--- begin ---
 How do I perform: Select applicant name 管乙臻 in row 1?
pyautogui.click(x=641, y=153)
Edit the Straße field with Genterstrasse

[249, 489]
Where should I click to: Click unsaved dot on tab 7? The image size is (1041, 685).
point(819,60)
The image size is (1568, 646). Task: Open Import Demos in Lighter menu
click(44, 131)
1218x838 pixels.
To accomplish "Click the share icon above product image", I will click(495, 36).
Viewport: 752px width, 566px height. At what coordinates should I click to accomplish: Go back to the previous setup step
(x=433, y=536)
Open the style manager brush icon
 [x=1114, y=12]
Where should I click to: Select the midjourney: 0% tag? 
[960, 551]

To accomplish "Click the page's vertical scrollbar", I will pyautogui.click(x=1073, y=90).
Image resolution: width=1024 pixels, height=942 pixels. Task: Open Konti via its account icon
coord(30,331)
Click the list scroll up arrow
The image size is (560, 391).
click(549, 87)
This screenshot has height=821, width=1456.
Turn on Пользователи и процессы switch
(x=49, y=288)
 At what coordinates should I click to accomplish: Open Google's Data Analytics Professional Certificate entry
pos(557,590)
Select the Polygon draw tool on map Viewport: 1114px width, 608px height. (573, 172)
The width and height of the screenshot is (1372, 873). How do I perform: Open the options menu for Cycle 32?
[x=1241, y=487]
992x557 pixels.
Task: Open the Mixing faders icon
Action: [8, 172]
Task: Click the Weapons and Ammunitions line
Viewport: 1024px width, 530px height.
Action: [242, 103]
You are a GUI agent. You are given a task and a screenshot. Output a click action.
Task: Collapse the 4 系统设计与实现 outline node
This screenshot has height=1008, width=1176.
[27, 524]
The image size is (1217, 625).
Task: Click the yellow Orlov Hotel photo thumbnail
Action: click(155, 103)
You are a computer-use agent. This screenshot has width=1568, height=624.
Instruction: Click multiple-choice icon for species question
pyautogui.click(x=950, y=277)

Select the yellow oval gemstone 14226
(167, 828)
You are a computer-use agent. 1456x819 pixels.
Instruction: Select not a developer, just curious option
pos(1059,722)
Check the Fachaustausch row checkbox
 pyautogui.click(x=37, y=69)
--- end ---
Please rewrite the records above as a Markdown table with the columns No. and Line, numbering each non-blank line in order and leaving out blank lines.

REPLY TO THE EXERCISE:
| No. | Line |
|---|---|
| 1 |  How do I perform: Select applicant name 管乙臻 in row 1? |
| 2 | pyautogui.click(x=641, y=153) |
| 3 | Edit the Straße field with Genterstrasse |
| 4 | [249, 489] |
| 5 | Where should I click to: Click unsaved dot on tab 7? The image size is (1041, 685). |
| 6 | point(819,60) |
| 7 | The image size is (1568, 646). Task: Open Import Demos in Lighter menu |
| 8 | click(44, 131) |
| 9 | 1218x838 pixels. |
| 10 | To accomplish "Click the share icon above product image", I will click(495, 36). |
| 11 | Viewport: 752px width, 566px height. At what coordinates should I click to accomplish: Go back to the previous setup step |
| 12 | (x=433, y=536) |
| 13 | Open the style manager brush icon |
| 14 |  [x=1114, y=12] |
| 15 | Where should I click to: Select the midjourney: 0% tag?  |
| 16 | [960, 551] |
| 17 | To accomplish "Click the page's vertical scrollbar", I will pyautogui.click(x=1073, y=90). |
| 18 | Image resolution: width=1024 pixels, height=942 pixels. Task: Open Konti via its account icon |
| 19 | coord(30,331) |
| 20 | Click the list scroll up arrow |
| 21 | The image size is (560, 391). |
| 22 | click(549, 87) |
| 23 | This screenshot has height=821, width=1456. |
| 24 | Turn on Пользователи и процессы switch |
| 25 | (x=49, y=288) |
| 26 |  At what coordinates should I click to accomplish: Open Google's Data Analytics Professional Certificate entry |
| 27 | pos(557,590) |
| 28 | Select the Polygon draw tool on map Viewport: 1114px width, 608px height. (573, 172) |
| 29 | The width and height of the screenshot is (1372, 873). How do I perform: Open the options menu for Cycle 32? |
| 30 | [x=1241, y=487] |
| 31 | 992x557 pixels. |
| 32 | Task: Open the Mixing faders icon |
| 33 | Action: [8, 172] |
| 34 | Task: Click the Weapons and Ammunitions line |
| 35 | Viewport: 1024px width, 530px height. |
| 36 | Action: [242, 103] |
| 37 | You are a GUI agent. You are given a task and a screenshot. Output a click action. |
| 38 | Task: Collapse the 4 系统设计与实现 outline node |
| 39 | This screenshot has height=1008, width=1176. |
| 40 | [27, 524] |
| 41 | The image size is (1217, 625). |
| 42 | Task: Click the yellow Orlov Hotel photo thumbnail |
| 43 | Action: click(155, 103) |
| 44 | You are a computer-use agent. This screenshot has width=1568, height=624. |
| 45 | Instruction: Click multiple-choice icon for species question |
| 46 | pyautogui.click(x=950, y=277) |
| 47 | Select the yellow oval gemstone 14226 |
| 48 | (167, 828) |
| 49 | You are a computer-use agent. 1456x819 pixels. |
| 50 | Instruction: Select not a developer, just curious option |
| 51 | pos(1059,722) |
| 52 | Check the Fachaustausch row checkbox |
| 53 |  pyautogui.click(x=37, y=69) |